Photo: Deborah Turbeville / Conde Nast / Shutterstock
I have to say when I signed up for this position I thought we would shoot the real townhouse because it had been around for years as an event space and you could rent it out, and I think things had filmed there. And for some reason we couldn’t shoot there, so I just assumed we would build the whole set because it’s so iconic and so specific. But then there was no space and we didn’t have the budget to build it, and the chase started trying to figure out how to do that? I mean, quite honestly I was a little clueless about it all and then one of our scouts found a house in Red Hook and I looked at the pictures of it and thought we could enter it, we could understand. . If you had to see the location before doing it, it looked a lot different. We built platforms and we created the living room below, we built all of the fireplace, fireplace and floating staircase, and we covered their existing kitchen. For the photography and drama of the film, it really worked. I know people who know the house so well will know this is an interpretation of it, but I think we did well.

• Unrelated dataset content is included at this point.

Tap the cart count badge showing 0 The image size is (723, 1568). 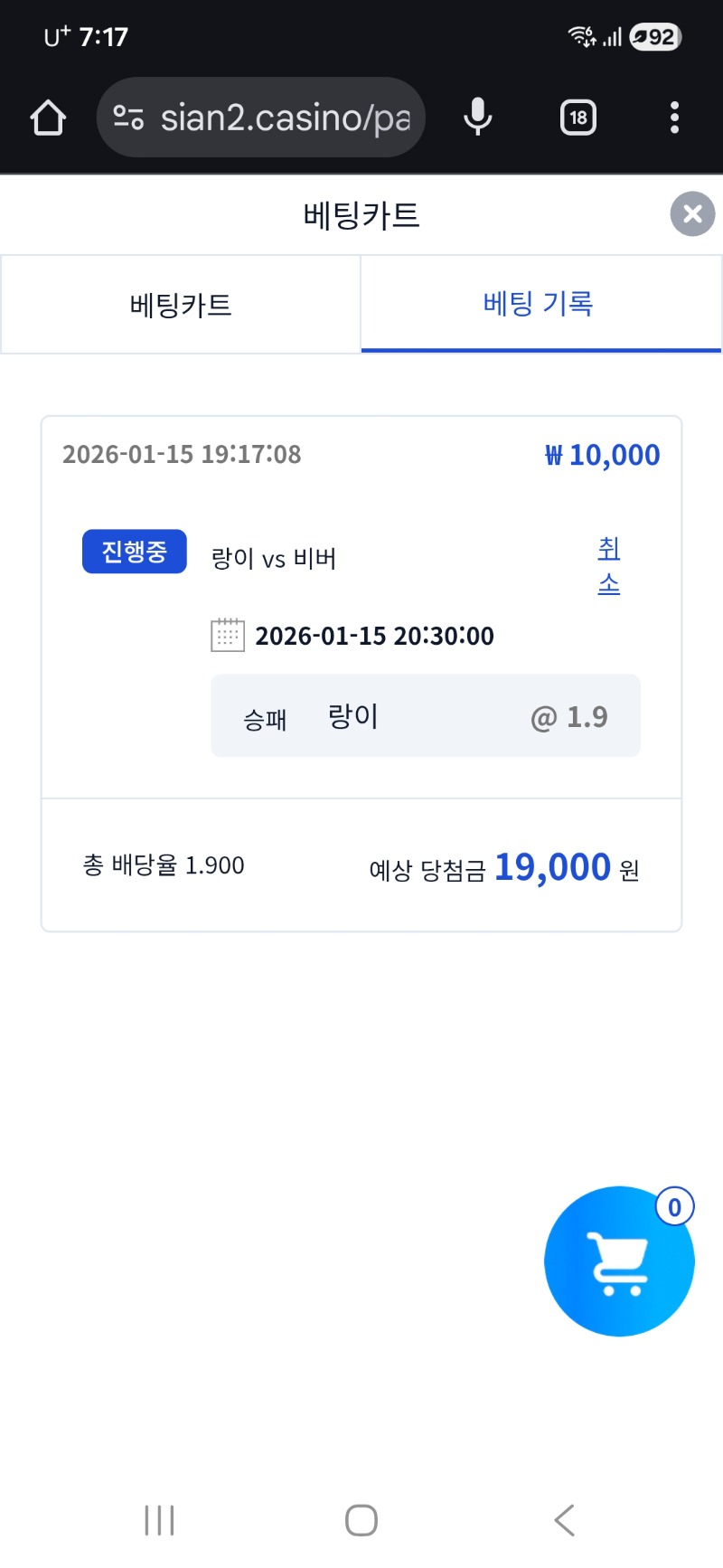(674, 1207)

The whole of the Paul Rudolph house.
Photo: ATSUSHI NISHIJIMA / NETFLIX
But I will also say that the Rudolph house was a whole conversation in terms of lighting because Halston didn’t have any lamps, you know, when you look at all the pictures of this place, there aren’t, how we let’s call it, “practices” – a practical lamp that serves as a source of light, so this is one of the reasons we chose to leave the windows open on either side of the fireplace, as this was simply allowing light in. natural to enter there, then I really pushed the idea of the architectural lighting that was there; there was like a column of fluorescent light that is in the fireplace, then a horizontal column that runs the full length behind the sofa, then we really talked about what lamps can we have here that will not deflect the attention to the iconic notion of the fact that there was none, so we talk and we collaborate and we kind of push and we pull and finally we just hope to find the right thing.
Joe Eula (played by David Pittu), with Victor Hugo on the ground, in the Montauk house.
Photo: COURTESY OF NETFLIX / COURTESY OF NETFLIX
No, we didn’t. We went to the complex very early in production because I was aware of it; I knew Mickey Drexler owned it for a long time because I worked at J.Crew. I found the new owner and they made us welcome there and for a while I thought we were going to be able to shoot there. But, since we didn’t shoot this before COVID, and they were selling the house again, we had to recreate it. This place we filmed in was just a series of houses in Locust Valley, Long Island, on the Sound, so what they did was they erased Connecticut in the visuals. . We just created this whole place and we have it in mind. It was a little frustrating for me because I had been in the real place and it is so majestic and so beautiful, but I think what we achieved was good.